### SHORT TASK
Render the data below as a numbered list, leaving out any blank lines.

▬▬▬▬▬▬

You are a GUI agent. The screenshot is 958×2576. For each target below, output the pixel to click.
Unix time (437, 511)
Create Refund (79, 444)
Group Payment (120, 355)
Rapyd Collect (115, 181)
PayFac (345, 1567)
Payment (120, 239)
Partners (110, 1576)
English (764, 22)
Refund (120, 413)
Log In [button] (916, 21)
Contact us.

▬▬▬▬▬▬

### FINAL RESULT
1. You are a GUI agent. The screenshot is 958×2576. For each target below, output the pixel to click.
2. Unix time (437, 511)
3. Create Refund (79, 444)
4. Group Payment (120, 355)
5. Rapyd Collect (115, 181)
6. PayFac (345, 1567)
7. Payment (120, 239)
8. Partners (110, 1576)
9. English (764, 22)
10. Refund (120, 413)
11. Log In [button] (916, 21)
12. Contact us.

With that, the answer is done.